Chen expects existing home sales will reach a 5.3 million annualized pace, and housing starts will touch 640,000. Next year, she said sales should reach a 6.5 million pace and housing starts could hit 1 million.

Of the bankers surveyed by analysts at the consumer credit firm FICO and the Professional Risk Managers International Association more than half do not expect home prices to climb back to 2007 levels before 2020.

“Have we finally hit rock bottom? That’s hard to say, but according to our survey, it’ll be quite some time before prices fully recover. The fact is that the market needs help to clear the backlog of distressed properties,” researchers said. “We are in no man’s land right now.”

Both Chen and the surveyors said the most obvious policy step to take would be the new refinancing package the Obama administration is currently putting together. Most believe the upcoming changes will simply be a tweak of the underwhelming Home Affordable Refinance Program.

“Economic logic strongly favors action to promote refinancing. With current mortgage rates near 4% and the median rate on outstanding mortgages above 5.75%, the potential rate reduction could average almost 175 basis points,” Chen said, adding that the savings to borrowers could be around $63 billion a year, though estimates vary wildly.

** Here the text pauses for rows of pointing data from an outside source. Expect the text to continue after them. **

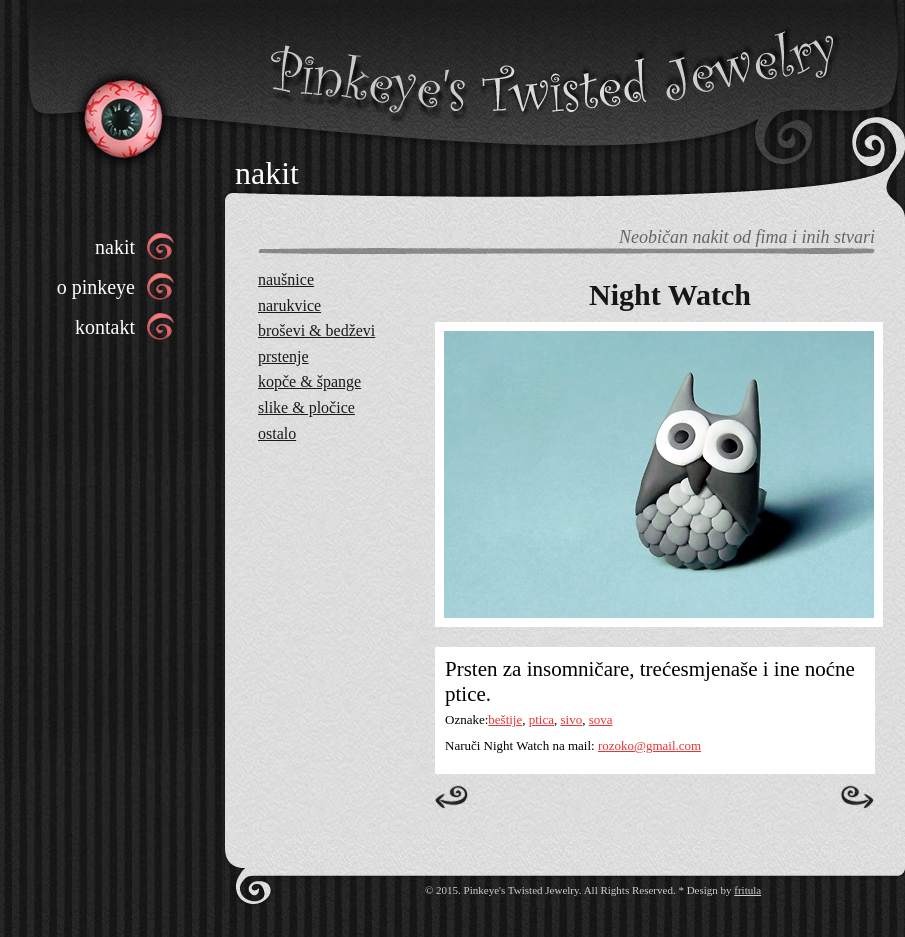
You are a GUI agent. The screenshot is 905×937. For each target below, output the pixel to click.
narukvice (289, 305)
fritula (747, 890)
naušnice (286, 279)
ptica (541, 719)
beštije (505, 719)
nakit (115, 247)
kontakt (105, 327)
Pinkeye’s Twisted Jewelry (121, 117)
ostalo (277, 433)
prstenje (283, 356)
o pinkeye (96, 287)
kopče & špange (309, 381)
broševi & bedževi (316, 330)
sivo (572, 719)
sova (601, 719)
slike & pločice (306, 407)
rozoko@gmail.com (649, 745)
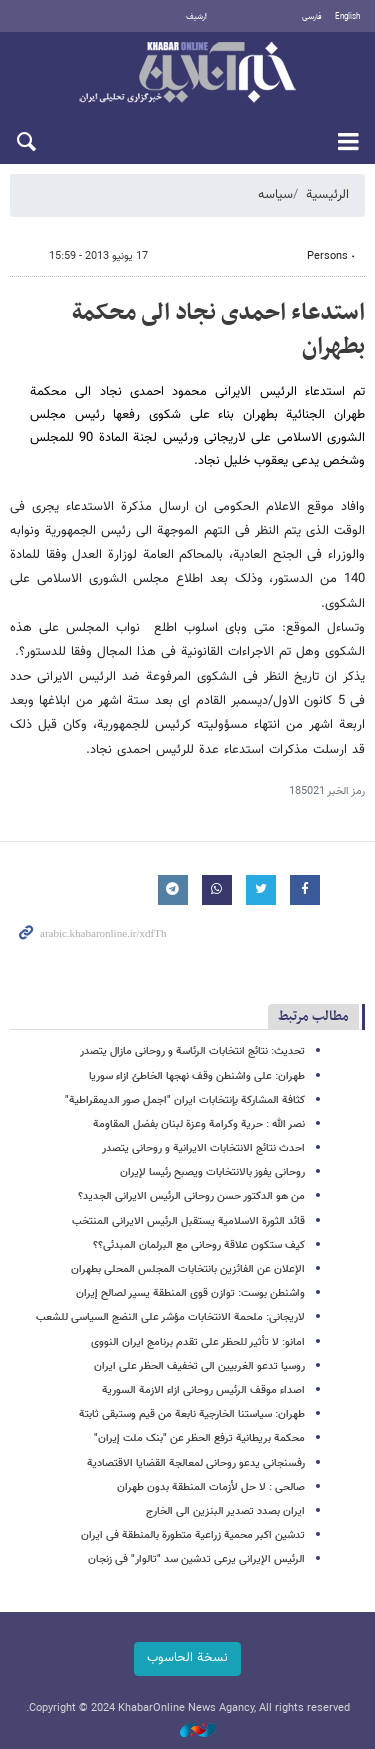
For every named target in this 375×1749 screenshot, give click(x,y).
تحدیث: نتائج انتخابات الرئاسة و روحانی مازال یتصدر (192, 1051)
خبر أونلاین (187, 74)
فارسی (312, 17)
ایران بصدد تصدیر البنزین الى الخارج (225, 1511)
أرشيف (196, 17)
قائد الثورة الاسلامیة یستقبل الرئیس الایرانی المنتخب (188, 1221)
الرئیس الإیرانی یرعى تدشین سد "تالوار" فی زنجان (196, 1559)
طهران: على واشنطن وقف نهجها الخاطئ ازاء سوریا (197, 1076)
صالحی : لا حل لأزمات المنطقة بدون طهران (211, 1487)
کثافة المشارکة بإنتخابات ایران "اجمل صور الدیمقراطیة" (185, 1100)
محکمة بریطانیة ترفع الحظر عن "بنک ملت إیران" (199, 1438)
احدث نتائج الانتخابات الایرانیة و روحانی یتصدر (203, 1148)
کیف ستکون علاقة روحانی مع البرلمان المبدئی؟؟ (199, 1245)
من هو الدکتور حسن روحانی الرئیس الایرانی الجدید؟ (191, 1196)
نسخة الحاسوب (187, 1658)
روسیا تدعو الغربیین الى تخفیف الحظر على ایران (199, 1366)
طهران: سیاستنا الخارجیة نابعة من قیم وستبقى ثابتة (192, 1414)
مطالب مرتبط (313, 1016)
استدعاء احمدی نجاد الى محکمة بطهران (218, 330)
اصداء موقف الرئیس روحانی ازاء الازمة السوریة (203, 1390)
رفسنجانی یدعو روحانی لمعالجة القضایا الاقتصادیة (196, 1463)
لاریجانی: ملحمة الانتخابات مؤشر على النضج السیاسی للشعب (170, 1317)
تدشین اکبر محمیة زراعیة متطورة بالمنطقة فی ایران (193, 1535)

Chen also pointed out that the estimated 2012 bottom to home prices hinges on a restarted foreclosure process very soon, and that depends on how quickly the attorneys general and the banks resolve their differences in the robo-signing talks.

The FICO and PRMIA surveyors agreed.

“Something bold has to happen – either an acceleration of foreclosures that will force prices down to clear the market, or the adoption of aggressive policies that encourage the resetting of loan terms, such as the proposed expansion of the number of homeowners that qualify for refinancing,” they said.